The program also gives preference to students who live in the communities they serve because they know and understand the community, he added.

Erika LaPlante, an environmental science senior and extern for Tucson Village Farm, said she has learned the importance of community through the opportunity.

“As a student at the University of Arizona, my life was so limited and here [on the farm], I’ve gotten to meet so many more people and so many more families and I really feel part of the community,” LaPlante said.

This is LaPlante’s second year externing at Tucson Village Farm where she helps with a two-week farm camp. She teaches children about different health foods such as greens and dairy and how to grow food and prepare it.

The program is a “whole seed to table program,” according to 4-H Youth Development Assistant Agent Elizabeth Sparks.

“The Tucson Village Farm is an urban farm for kids, by kids. Kids are out here planting, harvesting, tilling the land, and then we teach them how to eat what was grown,” Spark said. “They harvested potatoes and made potato salad. They harvested wheat and now they’re making bread.”

The Tucson Village Farm also offers “you-picks” after each harvest, where the community is allowed to come to the farm and pick vegetables for a cheaper price than what they would pay at a grocery store. This offers the community healthy, inexpensive options and provides the Tucson Village Farm a source of revenue. Excess food is donated to the St. Mary’s Food Bank.

The farm began in January 2010. Sparks said she wanted to bring kids to the farm to teach them sustainable ways to grow and make their own food. Directors quickly realized they needed help with farming and food production, so they applied for assistance from the Green Fund.

The Green Fund, according to Apel, is a program dedicated to offering sustainable solutions to the UA. The Green Fund Committee, made up of 10 UA students advised by faculty, decides where to allocate $400,000 raised by tuition fees for the Green Fund.

While most externs come from the College of Agriculture and Life Sciences, several students have majors ranging from environmental science to public health and nutrition.

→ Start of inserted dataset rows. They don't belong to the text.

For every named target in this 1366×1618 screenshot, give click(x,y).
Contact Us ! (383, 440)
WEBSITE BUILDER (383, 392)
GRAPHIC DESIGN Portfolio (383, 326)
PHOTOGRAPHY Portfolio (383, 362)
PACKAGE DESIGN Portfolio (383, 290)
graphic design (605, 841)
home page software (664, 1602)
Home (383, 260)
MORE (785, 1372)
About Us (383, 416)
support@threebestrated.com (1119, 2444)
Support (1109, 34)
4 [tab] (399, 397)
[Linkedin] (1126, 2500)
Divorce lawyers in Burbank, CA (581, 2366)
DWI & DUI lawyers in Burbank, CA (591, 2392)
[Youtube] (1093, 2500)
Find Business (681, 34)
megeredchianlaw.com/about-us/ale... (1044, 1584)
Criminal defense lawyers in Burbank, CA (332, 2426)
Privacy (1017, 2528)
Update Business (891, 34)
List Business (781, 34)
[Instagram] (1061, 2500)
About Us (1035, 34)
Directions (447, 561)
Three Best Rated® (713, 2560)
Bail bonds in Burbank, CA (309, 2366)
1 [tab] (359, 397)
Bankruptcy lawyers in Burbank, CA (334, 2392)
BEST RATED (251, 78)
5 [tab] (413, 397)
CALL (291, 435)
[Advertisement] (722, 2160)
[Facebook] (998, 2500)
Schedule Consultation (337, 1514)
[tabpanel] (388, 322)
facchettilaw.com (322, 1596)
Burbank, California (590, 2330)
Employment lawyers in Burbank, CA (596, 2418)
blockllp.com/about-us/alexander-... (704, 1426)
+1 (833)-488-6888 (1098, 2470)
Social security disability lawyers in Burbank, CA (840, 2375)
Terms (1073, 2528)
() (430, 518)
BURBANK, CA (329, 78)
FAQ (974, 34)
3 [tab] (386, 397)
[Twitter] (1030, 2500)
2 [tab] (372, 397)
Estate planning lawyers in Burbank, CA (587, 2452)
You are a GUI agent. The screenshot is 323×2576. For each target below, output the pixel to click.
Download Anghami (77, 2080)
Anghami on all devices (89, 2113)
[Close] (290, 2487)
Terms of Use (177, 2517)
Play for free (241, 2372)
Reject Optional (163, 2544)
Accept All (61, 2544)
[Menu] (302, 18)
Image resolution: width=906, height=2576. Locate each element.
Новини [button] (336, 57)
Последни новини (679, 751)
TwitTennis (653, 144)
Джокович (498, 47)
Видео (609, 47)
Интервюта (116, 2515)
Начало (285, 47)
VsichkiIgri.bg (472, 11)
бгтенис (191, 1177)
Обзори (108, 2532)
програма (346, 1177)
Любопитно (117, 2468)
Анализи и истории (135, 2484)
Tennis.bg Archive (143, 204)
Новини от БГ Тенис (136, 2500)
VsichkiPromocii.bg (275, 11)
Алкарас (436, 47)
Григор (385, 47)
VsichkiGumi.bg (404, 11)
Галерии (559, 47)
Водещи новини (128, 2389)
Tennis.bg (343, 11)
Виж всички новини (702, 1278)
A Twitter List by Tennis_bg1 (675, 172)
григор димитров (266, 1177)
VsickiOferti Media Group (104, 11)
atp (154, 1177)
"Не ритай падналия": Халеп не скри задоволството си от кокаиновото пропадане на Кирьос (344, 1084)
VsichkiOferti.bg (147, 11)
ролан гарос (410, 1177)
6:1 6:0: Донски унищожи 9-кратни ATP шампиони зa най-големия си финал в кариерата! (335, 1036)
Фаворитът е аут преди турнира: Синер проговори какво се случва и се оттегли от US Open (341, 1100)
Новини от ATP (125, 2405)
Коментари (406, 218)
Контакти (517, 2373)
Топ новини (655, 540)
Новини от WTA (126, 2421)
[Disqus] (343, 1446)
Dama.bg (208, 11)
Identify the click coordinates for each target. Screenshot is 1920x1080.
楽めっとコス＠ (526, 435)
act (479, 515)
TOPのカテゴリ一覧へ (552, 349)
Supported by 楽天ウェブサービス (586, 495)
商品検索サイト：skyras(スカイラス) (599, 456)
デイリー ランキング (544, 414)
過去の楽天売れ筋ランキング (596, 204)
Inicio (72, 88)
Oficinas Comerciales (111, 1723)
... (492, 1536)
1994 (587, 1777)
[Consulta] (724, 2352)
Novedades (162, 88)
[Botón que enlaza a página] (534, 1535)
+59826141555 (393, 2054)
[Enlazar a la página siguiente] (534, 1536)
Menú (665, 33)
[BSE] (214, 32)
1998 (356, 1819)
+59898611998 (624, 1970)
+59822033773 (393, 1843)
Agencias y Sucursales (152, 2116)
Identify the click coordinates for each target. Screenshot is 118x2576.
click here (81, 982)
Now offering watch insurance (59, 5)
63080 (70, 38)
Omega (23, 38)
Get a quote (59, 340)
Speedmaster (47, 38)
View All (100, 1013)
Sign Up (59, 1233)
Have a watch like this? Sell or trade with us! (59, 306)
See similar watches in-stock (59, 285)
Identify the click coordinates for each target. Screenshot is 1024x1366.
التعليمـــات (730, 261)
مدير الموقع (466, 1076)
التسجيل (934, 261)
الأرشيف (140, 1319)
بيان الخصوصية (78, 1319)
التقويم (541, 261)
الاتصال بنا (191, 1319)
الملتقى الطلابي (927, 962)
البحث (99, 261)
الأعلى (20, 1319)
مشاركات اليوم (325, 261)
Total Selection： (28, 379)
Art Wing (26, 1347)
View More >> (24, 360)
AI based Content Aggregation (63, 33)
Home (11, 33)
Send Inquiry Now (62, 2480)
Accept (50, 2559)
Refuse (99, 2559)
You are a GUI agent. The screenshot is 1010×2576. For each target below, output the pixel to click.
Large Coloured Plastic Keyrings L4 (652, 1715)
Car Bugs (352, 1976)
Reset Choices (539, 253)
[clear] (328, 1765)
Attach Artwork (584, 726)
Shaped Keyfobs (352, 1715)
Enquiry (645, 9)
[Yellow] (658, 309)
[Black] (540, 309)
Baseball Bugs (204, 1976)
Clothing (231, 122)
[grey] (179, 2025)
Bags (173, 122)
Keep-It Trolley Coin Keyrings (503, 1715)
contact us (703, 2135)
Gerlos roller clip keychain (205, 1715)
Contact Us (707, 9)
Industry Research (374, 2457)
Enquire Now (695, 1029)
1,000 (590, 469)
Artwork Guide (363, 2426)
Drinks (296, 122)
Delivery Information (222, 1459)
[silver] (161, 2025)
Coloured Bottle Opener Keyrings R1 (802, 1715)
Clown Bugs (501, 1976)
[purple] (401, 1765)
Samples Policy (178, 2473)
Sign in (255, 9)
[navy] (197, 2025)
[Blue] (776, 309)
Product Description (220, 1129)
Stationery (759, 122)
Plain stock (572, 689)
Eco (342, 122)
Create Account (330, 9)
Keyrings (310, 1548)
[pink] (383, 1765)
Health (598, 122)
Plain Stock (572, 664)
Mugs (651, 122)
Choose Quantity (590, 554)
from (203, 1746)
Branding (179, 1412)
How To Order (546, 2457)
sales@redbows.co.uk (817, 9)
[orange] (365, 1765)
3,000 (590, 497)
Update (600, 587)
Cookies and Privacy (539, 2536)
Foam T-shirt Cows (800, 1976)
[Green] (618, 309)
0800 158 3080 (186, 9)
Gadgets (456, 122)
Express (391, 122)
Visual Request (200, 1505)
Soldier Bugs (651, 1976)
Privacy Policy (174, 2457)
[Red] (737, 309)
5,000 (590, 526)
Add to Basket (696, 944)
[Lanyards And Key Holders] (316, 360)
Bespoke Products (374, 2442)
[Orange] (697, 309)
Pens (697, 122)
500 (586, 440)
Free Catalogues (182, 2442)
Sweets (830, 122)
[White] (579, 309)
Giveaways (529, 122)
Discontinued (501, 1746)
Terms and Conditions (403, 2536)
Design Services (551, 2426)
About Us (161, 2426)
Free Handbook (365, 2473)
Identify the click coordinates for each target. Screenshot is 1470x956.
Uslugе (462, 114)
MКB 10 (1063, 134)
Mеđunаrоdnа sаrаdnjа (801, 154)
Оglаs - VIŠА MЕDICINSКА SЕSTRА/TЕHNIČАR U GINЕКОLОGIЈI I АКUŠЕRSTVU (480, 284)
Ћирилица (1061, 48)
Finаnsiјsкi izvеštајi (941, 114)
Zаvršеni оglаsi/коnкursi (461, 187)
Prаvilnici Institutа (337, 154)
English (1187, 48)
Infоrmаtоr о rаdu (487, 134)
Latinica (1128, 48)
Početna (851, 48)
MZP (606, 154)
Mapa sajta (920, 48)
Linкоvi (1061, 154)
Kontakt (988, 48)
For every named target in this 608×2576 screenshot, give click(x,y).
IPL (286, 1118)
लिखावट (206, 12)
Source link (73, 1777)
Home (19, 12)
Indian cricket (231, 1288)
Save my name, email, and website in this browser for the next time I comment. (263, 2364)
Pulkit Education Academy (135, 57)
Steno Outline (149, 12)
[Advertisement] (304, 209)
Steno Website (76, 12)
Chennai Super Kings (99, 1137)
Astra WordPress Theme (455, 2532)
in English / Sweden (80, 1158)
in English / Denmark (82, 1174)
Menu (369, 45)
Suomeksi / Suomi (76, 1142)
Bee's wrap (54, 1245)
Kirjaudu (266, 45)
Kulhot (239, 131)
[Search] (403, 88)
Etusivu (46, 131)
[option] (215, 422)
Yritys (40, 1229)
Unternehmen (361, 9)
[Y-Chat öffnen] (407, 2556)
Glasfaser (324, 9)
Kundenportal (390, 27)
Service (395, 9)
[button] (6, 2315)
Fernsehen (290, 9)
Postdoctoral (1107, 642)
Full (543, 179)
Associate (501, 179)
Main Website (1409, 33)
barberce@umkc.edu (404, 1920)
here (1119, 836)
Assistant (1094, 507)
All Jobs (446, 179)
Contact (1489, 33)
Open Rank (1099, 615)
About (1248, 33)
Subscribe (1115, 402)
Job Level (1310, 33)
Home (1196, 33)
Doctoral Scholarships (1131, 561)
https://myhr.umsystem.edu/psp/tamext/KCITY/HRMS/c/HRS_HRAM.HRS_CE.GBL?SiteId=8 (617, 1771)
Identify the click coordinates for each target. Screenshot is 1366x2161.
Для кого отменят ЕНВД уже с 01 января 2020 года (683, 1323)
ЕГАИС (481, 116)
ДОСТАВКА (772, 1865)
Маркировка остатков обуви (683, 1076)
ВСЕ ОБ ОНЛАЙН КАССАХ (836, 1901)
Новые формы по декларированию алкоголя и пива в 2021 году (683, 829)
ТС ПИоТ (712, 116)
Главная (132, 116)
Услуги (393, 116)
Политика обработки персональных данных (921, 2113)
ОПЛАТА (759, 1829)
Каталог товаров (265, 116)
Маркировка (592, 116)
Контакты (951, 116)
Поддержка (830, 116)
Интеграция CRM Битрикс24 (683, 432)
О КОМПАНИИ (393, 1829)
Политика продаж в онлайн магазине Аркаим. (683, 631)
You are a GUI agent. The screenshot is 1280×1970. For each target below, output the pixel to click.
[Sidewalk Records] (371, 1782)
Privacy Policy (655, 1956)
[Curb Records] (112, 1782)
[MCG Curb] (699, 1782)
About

One extern at the Tucson Village Farm is designing a “fuel from the farm” sports nutrition program. Other externs around the state help with programs ranging from community compost to horticultural videos for small-scale vegetable production.

Some projects include a garden at Bisbee High School, irrigation systems in Maricopa County and a community farm in Safford.

This summer, there are 11 externs working seven different counties.

“The best part about these externships, is that students actually take leadership roles in the projects and come away with much more valuable experience,” Apel said.

For some students, these externships also offer a chance for growth and a sense of community.

“I have grown in myself and in my major and what my interests are,” LaPlante said. “It helps me feel a sense of community here in Tucson that I wouldn’t have gotten any other way. We’re a family here at the farm and it’s worth it.”